__Your task__. Starting from the first line below, repeat the data exactly through to the last.

__Collected data entries__.
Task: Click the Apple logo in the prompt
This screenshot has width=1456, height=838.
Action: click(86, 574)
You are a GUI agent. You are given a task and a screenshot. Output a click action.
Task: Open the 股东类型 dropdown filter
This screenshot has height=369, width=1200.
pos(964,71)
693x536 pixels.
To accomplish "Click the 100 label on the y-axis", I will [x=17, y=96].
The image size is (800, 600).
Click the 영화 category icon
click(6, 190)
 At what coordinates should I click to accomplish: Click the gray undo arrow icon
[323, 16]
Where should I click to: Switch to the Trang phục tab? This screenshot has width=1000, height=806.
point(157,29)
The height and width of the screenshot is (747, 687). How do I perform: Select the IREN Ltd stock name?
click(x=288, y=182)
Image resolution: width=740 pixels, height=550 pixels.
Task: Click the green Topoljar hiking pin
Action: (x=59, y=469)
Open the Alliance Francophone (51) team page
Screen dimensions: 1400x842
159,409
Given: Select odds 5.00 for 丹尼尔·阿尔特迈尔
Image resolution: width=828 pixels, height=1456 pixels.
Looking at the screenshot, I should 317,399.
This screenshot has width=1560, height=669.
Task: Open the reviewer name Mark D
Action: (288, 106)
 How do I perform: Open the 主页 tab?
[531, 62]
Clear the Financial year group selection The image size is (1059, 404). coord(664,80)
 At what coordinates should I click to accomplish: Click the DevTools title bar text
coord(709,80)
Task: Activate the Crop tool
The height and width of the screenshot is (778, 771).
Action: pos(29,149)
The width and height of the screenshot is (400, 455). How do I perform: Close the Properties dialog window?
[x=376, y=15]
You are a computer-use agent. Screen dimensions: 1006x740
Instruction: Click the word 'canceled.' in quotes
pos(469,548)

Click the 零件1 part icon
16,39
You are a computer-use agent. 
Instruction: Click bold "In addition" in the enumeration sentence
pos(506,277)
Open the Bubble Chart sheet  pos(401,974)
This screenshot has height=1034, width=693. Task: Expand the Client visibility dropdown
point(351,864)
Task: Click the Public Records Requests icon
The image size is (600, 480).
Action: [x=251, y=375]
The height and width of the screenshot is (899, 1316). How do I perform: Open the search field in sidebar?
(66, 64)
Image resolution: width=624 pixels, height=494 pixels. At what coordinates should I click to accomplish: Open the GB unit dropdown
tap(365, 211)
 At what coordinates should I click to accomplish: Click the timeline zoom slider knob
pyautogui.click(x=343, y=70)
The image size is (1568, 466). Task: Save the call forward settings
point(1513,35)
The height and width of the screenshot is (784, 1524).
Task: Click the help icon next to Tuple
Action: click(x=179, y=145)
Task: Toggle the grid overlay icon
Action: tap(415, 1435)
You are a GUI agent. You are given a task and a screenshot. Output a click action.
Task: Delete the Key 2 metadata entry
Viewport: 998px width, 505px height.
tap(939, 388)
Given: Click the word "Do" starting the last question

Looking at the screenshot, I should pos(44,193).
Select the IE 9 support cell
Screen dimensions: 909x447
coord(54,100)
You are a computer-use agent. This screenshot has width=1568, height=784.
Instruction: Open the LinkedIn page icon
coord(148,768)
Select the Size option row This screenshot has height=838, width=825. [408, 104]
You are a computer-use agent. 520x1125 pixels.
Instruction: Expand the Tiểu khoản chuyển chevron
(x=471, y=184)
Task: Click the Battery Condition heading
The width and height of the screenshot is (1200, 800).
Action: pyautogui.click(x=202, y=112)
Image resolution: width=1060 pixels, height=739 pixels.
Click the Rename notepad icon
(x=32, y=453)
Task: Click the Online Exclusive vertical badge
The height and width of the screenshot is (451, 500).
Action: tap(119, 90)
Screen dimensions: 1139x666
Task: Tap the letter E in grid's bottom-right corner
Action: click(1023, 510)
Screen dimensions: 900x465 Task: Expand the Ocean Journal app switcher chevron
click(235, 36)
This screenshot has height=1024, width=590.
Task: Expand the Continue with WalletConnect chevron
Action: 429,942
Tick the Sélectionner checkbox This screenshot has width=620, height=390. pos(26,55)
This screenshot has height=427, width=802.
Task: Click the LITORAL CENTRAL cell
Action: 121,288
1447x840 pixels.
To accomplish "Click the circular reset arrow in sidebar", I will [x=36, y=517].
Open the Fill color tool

__Task solution__.
Task: Click the Apple logo in the prompt
This screenshot has width=1456, height=838.
Action: click(86, 574)
You are a GUI agent. You are given a task and a screenshot. Output a click action.
Task: Open the 股东类型 dropdown filter
This screenshot has height=369, width=1200.
pos(964,71)
693x536 pixels.
To accomplish "Click the 100 label on the y-axis", I will [x=17, y=96].
The image size is (800, 600).
Click the 영화 category icon
click(6, 190)
 At what coordinates should I click to accomplish: Click the gray undo arrow icon
[323, 16]
Where should I click to: Switch to the Trang phục tab? This screenshot has width=1000, height=806.
point(157,29)
The height and width of the screenshot is (747, 687). How do I perform: Select the IREN Ltd stock name?
click(x=288, y=182)
Image resolution: width=740 pixels, height=550 pixels.
Task: Click the green Topoljar hiking pin
Action: (x=59, y=469)
Open the Alliance Francophone (51) team page
Screen dimensions: 1400x842
159,409
Given: Select odds 5.00 for 丹尼尔·阿尔特迈尔
Image resolution: width=828 pixels, height=1456 pixels.
Looking at the screenshot, I should 317,399.
This screenshot has width=1560, height=669.
Task: Open the reviewer name Mark D
Action: (288, 106)
 How do I perform: Open the 主页 tab?
[531, 62]
Clear the Financial year group selection The image size is (1059, 404). coord(664,80)
 At what coordinates should I click to accomplish: Click the DevTools title bar text
coord(709,80)
Task: Activate the Crop tool
The height and width of the screenshot is (778, 771).
Action: pos(29,149)
The width and height of the screenshot is (400, 455). How do I perform: Close the Properties dialog window?
[x=376, y=15]
You are a computer-use agent. Screen dimensions: 1006x740
Instruction: Click the word 'canceled.' in quotes
pos(469,548)

Click the 零件1 part icon
16,39
You are a computer-use agent. 
Instruction: Click bold "In addition" in the enumeration sentence
pos(506,277)
Open the Bubble Chart sheet  pos(401,974)
This screenshot has height=1034, width=693. Task: Expand the Client visibility dropdown
point(351,864)
Task: Click the Public Records Requests icon
The image size is (600, 480).
Action: [x=251, y=375]
The height and width of the screenshot is (899, 1316). How do I perform: Open the search field in sidebar?
(66, 64)
Image resolution: width=624 pixels, height=494 pixels. At what coordinates should I click to accomplish: Open the GB unit dropdown
tap(365, 211)
 At what coordinates should I click to accomplish: Click the timeline zoom slider knob
pyautogui.click(x=343, y=70)
The image size is (1568, 466). Task: Save the call forward settings
point(1513,35)
The height and width of the screenshot is (784, 1524).
Task: Click the help icon next to Tuple
Action: click(x=179, y=145)
Task: Toggle the grid overlay icon
Action: tap(415, 1435)
You are a GUI agent. You are given a task and a screenshot. Output a click action.
Task: Delete the Key 2 metadata entry
Viewport: 998px width, 505px height.
tap(939, 388)
Given: Click the word "Do" starting the last question

Looking at the screenshot, I should pos(44,193).
Select the IE 9 support cell
Screen dimensions: 909x447
coord(54,100)
You are a computer-use agent. This screenshot has width=1568, height=784.
Instruction: Open the LinkedIn page icon
coord(148,768)
Select the Size option row This screenshot has height=838, width=825. [408, 104]
You are a computer-use agent. 520x1125 pixels.
Instruction: Expand the Tiểu khoản chuyển chevron
(x=471, y=184)
Task: Click the Battery Condition heading
The width and height of the screenshot is (1200, 800).
Action: pyautogui.click(x=202, y=112)
Image resolution: width=1060 pixels, height=739 pixels.
Click the Rename notepad icon
(x=32, y=453)
Task: Click the Online Exclusive vertical badge
The height and width of the screenshot is (451, 500).
Action: tap(119, 90)
Screen dimensions: 1139x666
Task: Tap the letter E in grid's bottom-right corner
Action: click(1023, 510)
Screen dimensions: 900x465 Task: Expand the Ocean Journal app switcher chevron
click(235, 36)
This screenshot has height=1024, width=590.
Task: Expand the Continue with WalletConnect chevron
Action: 429,942
Tick the Sélectionner checkbox This screenshot has width=620, height=390. pos(26,55)
This screenshot has height=427, width=802.
Task: Click the LITORAL CENTRAL cell
Action: 121,288
1447x840 pixels.
To accomplish "Click the circular reset arrow in sidebar", I will [x=36, y=517].
Open the Fill color tool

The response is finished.